There are savoury options too. Every day you’ll find a couple different types of ‘strecci’, Toklas’s not-actually-Italian-for-anything name for its Roman-style pizza slices. Think square slices that are thin, crisp, and just a little bubbly, topped sparsely with tomato and olives, stracciatella and broccoli rabe, or slim-sliced potato and crème fraîche. Sandwiches are excellent too — the roast chicken on bubbly focaccia, topped with rocket, aioli, and crispy chicken skin, is a menu staple and for good reason. It’s elevated substantially by the bread, which is the only London focaccia to hold a candle to The Dusty Knuckle’s.
Come early enough at lunchtime — things do sell out now that the local office crowd has caught on to Toklas — and you’ll find one corner taken over by a single chef manning a small stove, turning out a couple of hot dishes and a salad, all just as seasonal as the rotating pastry options. I think it’s fair to say that portions are small, firmly in light lunch territory, but everything is priced below a tenner, leaving you able to succumb to the temptation of a cardamom bun for afters without feeling undue guilt.
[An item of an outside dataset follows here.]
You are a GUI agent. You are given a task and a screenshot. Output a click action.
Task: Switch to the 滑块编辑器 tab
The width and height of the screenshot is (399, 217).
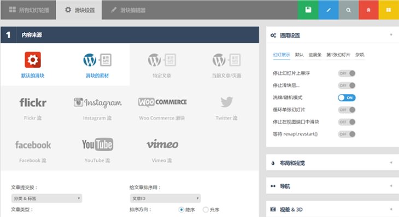[x=128, y=10]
I’ve been to Toklas Bakery a handful of times over the last year, and each time it conspires to impress me more. Nothing I’ve tried has disappointed, there are no duds to be found here. I want to work through more of chef Kyran McAdam’s risottos and little, warm bowls of stew. I want to buy the porridge loaf, and spelt, and one of those crisp, jagged baguettes. I want to taste their tahini and sesame seed cookie, one of the oozing chocolate tarts, and more than anything I just want the excuse to eat just one more of those craggy, syrup-soaked cardamom buns. I want it all, and I want it now.